Autism spectrum disorders (ASDs) are difficult to diagnose before the age of 12 to 18 months because many early signs, such as not responding to one's name, aren't reliable in a child so young. Charles Nelson, PhD, director of the Laboratories of Cognitive Neuroscience at Children's Hospital Boston, hopes to change that.
"Our goal is to detect reliable risk markers for ASDs in the first year of life, and ultimately use what we find to develop new methods for early screening and diagnosis," says Nelson, who is also research director of Children's Division of Developmental Medicine. Such markers would allow very early interventions that may prevent the disorders from progressing, or perhaps even from developing in the first place.
Nelson's group is studying brain and behavioral development in infants at high risk for ASDs—having at least one older sibling on the spectrum—versus low-risk infants with no family history of the disorder. In addition to behavioral testing, the babies are shown images of their mother and a stranger while electrodes record their brain activity and their eye movements are tracked; in another test, they listen to familiar and unfamiliar language sounds while brain activity is measured.

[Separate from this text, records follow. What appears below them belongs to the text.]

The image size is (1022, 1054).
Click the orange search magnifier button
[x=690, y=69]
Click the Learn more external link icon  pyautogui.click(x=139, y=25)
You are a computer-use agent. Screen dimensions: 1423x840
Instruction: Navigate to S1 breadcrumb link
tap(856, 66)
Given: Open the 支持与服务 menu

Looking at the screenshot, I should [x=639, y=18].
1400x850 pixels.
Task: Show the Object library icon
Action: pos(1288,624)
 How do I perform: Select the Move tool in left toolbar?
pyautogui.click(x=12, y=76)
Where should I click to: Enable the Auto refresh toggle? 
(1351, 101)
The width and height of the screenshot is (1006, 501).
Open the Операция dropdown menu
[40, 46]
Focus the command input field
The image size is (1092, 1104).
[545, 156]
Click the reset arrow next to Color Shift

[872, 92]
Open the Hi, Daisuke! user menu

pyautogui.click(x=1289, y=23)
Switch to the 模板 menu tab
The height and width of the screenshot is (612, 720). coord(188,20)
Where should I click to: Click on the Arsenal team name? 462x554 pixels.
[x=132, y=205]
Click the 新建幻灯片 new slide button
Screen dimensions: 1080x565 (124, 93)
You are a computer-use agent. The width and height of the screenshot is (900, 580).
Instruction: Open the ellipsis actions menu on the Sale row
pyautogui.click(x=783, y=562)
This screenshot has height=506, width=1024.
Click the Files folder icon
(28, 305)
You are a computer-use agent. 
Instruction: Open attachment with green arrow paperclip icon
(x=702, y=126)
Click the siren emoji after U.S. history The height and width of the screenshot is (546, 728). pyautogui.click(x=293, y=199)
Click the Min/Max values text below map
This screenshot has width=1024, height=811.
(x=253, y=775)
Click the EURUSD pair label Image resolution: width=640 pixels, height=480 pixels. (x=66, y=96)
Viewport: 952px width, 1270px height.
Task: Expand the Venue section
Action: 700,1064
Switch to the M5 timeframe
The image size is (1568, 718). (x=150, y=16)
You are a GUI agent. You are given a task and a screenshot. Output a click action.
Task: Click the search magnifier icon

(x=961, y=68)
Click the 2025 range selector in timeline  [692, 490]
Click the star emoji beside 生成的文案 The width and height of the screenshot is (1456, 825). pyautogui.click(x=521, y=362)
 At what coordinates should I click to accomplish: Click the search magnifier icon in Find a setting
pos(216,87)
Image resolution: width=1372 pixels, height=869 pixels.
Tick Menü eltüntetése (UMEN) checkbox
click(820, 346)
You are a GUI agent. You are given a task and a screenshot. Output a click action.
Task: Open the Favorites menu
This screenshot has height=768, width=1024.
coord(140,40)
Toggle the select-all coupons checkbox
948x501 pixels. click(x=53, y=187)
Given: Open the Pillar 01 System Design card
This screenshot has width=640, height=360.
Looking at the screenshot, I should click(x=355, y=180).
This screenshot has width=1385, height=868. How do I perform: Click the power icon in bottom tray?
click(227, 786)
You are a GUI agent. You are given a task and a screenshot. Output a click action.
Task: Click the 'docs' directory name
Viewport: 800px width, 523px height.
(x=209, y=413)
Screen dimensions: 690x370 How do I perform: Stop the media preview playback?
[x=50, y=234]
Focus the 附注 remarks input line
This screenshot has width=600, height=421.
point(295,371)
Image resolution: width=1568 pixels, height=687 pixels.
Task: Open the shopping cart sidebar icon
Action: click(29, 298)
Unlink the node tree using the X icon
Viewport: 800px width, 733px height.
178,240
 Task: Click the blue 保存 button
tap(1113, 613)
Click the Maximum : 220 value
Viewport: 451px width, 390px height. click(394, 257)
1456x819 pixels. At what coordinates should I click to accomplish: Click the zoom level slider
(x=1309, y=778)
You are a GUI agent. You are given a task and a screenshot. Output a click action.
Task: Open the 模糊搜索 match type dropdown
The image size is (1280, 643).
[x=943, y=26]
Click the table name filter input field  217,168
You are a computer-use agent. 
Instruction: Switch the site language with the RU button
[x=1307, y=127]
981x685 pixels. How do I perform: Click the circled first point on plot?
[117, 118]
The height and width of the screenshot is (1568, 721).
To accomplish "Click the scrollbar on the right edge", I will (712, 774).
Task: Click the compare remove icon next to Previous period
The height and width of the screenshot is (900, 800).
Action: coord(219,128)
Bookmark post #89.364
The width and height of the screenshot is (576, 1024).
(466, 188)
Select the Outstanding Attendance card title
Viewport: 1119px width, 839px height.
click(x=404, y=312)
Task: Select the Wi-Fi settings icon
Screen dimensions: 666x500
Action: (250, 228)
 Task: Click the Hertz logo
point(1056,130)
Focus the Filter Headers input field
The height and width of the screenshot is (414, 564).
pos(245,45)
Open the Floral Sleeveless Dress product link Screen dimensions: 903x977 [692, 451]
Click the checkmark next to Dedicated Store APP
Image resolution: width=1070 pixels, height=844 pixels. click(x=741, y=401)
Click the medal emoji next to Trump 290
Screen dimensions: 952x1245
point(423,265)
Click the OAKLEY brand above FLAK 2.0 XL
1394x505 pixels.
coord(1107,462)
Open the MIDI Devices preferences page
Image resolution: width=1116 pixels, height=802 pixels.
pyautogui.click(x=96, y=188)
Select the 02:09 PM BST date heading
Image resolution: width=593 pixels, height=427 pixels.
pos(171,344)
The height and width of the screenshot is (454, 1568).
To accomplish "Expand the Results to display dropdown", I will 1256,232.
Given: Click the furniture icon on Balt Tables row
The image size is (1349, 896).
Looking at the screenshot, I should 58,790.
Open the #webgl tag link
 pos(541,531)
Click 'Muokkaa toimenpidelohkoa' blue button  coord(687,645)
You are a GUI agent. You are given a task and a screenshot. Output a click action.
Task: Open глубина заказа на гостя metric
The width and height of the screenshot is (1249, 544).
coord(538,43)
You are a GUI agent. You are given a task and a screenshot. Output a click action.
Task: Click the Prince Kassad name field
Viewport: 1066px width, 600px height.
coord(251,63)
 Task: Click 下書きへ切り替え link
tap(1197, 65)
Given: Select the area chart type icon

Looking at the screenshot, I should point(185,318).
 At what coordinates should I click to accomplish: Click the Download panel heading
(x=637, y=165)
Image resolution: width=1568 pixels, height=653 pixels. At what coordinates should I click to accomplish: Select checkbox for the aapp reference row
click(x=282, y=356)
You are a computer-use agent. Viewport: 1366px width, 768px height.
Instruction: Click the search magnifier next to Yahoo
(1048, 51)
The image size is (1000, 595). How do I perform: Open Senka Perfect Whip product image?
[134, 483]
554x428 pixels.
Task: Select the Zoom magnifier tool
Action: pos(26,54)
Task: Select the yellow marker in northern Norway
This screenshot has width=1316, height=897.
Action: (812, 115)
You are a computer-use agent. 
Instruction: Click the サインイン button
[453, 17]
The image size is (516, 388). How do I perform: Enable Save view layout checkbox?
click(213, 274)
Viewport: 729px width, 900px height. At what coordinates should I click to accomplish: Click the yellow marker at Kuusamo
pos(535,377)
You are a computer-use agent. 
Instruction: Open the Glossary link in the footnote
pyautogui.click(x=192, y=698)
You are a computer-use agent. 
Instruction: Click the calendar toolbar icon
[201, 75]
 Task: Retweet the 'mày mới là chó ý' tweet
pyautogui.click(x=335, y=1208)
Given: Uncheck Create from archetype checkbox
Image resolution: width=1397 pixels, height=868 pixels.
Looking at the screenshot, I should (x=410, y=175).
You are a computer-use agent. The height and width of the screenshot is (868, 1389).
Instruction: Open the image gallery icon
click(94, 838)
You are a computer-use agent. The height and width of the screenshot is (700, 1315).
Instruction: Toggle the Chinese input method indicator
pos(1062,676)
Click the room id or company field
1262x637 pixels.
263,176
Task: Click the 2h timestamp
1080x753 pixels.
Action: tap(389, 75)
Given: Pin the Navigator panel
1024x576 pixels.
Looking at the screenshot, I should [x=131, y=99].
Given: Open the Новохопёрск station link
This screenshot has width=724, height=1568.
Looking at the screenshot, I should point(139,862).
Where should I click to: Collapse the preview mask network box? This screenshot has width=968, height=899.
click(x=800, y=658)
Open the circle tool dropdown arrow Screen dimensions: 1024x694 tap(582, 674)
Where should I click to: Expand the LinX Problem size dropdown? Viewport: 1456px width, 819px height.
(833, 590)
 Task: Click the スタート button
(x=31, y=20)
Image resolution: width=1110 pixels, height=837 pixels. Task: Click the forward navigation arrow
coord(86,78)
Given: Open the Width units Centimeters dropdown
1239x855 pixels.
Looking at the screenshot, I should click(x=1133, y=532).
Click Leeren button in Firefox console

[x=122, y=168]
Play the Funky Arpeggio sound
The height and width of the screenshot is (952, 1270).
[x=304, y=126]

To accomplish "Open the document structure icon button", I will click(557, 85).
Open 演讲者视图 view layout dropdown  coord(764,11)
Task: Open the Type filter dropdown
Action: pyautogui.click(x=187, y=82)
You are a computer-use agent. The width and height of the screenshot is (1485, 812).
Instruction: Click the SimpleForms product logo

Preliminary findings suggest that at 6 months of age, high-risk infants are less able to differentiate between native and non-native speech sounds, and at 6 and 12 months, respond more slowly to their mothers' faces than low-risk infants. Overall, their brains generate less of a particular type of brain activity that has been associated with integrating information. The team will follow the infants to 36 months to see which children will be diagnosed with autism, and how well their measures predict the disorder.